Looking back I've realised that the jobs that involved working to tight deadlines gave me the most satisfaction. The best jobs are the ones where you can look back at the end of the day and see how much (or little) you've achieved. They can be looked upon as little victories (or defeats). They make the job more interesting.

I've written in previous posts about the deadlines we worked to in the bank. I also worked to tight deadlines when pricing up invoices at a frozen food company. I've worked at places where deadlines were non-existent or so lax as to be worthless. Those tended to be the jobs I hated. I'd find myself staring out of the window rather than doing my work, and getting bored by the minute.

Is it the protestant work ethic? Does the devil make work for idle hands? Is work actually good for us? I've been unemployed a few times over the years and I have to say I prefer to have a job, even a bad one. Just the act of getting out of bed and going to work gives structure to the day.
Having a job with an easily understood set of objectives set against a structure that has built in deadlines makes the day go quicker. If the working day goes quicker, then the evenings and leisure time come that much quicker too.
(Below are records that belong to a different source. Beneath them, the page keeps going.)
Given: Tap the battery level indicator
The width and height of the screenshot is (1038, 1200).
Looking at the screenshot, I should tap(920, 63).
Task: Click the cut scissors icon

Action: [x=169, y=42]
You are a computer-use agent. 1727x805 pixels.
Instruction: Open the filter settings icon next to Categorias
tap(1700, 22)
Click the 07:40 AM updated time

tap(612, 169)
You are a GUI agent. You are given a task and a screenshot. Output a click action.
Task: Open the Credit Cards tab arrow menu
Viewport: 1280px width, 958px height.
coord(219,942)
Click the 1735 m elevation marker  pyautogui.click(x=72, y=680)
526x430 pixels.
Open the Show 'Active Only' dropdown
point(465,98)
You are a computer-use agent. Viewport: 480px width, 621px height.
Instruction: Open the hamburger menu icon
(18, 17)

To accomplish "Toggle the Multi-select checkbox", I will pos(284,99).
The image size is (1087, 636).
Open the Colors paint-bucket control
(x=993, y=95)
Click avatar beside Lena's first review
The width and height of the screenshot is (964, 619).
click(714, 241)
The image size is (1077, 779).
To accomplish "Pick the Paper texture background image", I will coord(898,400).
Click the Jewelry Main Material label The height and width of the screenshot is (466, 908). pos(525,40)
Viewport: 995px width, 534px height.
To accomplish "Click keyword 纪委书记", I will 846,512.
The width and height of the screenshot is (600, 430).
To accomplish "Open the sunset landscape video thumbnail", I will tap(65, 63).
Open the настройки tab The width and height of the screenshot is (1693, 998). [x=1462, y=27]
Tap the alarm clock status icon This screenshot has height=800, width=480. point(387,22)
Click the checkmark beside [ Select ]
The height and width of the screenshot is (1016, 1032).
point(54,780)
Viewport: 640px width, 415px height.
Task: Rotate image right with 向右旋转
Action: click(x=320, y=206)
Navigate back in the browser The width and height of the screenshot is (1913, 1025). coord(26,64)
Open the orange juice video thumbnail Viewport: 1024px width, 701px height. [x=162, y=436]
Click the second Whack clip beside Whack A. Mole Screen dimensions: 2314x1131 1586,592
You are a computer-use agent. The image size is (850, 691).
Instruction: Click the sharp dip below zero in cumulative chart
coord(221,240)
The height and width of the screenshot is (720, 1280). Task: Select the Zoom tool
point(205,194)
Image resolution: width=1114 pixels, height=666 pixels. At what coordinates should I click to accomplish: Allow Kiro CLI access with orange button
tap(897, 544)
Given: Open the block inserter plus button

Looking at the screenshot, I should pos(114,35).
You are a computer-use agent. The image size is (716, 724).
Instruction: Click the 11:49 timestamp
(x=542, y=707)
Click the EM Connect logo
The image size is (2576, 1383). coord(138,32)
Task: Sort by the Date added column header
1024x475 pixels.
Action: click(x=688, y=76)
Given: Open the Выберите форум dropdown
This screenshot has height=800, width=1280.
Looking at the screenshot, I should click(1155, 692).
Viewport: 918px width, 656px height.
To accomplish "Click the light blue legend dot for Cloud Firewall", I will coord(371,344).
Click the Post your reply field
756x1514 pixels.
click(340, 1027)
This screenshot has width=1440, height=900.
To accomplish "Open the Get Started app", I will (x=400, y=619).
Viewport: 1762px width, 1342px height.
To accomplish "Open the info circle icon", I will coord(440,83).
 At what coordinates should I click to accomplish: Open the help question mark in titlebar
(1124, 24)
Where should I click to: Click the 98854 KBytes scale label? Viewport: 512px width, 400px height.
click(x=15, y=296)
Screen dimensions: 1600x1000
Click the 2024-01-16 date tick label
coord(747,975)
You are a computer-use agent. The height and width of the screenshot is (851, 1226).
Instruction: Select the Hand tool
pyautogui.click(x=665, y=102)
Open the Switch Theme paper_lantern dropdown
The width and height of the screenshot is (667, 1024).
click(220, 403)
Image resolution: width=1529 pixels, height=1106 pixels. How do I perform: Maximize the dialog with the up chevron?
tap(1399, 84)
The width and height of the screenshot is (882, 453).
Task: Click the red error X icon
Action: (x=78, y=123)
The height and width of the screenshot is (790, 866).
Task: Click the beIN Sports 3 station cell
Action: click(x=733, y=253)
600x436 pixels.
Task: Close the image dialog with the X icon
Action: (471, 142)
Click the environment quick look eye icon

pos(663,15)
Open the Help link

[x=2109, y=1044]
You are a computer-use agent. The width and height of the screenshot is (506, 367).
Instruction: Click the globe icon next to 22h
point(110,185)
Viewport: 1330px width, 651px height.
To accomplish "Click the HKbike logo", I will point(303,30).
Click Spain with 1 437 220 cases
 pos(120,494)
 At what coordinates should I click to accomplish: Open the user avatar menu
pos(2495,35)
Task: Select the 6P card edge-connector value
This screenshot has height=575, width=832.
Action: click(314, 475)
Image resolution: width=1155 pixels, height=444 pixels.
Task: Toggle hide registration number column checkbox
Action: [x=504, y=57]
In the early seventies I worked inthe sales office at Telfers in Cadby Hall, West London. It was just along from Olympia and within a fifteen minute walk from my flat in Shepherds Bush.
There were three of us responsible for answering the phones and taking orders for pies, sausages and burgers that found their way into almost every chip shop in London, and every works canteen across half the country. Briefly, a customer would ring up and order his requirements for the next day's delivery. Our job was to take his order down, allocate it to the correct van salesman, and ensure that enough product was manufactured in the factories. One factory was in Cadby Hall and the other in Stratford, East London. We'd place a preliminary order by ten in the morning based on previous sales and whether it was raining or not (and other factors, like how much stock we were carrying from the previous day). As the day progressed, the pressure increased. There was a deadline for the customers to ring their order in, and the phone calls got more frantic as the deadline loomed. There was another deadline to order the goods from the factory. In between those times there was half an hour when all the loadsheets and spreadsheets had to be added up and cross balanced. And all done without computers.

The days would fly by. At that time I was playing mandolin in a traditional Irish folk group collective. The lineup of the group fluctuated according to whoever was available, from a basic five piece up to fifteen or so. It was loose and tight at the same time. We played pubs all over West London and at one stage played every night except Mondays, and twice on Sundays, all in different venues. It was great while it lasted.

It ended when Telfers decided to move out of Cadby Hall. The sales depot moved to Isleworth and production to Northampton. I didn't fancy commuting to Isleworth from Shepherds Bush, and there were brand new houses available to anyone who relocated to Northampton.
We were paying £8.50 a week for a grotty two room bedsit with a leaky roof and shared bathroom and no heating. They were offering a brand new three bedroomed terrace house with central heating for the same weekly rental.
No contest.
It was just that the job I took was shite.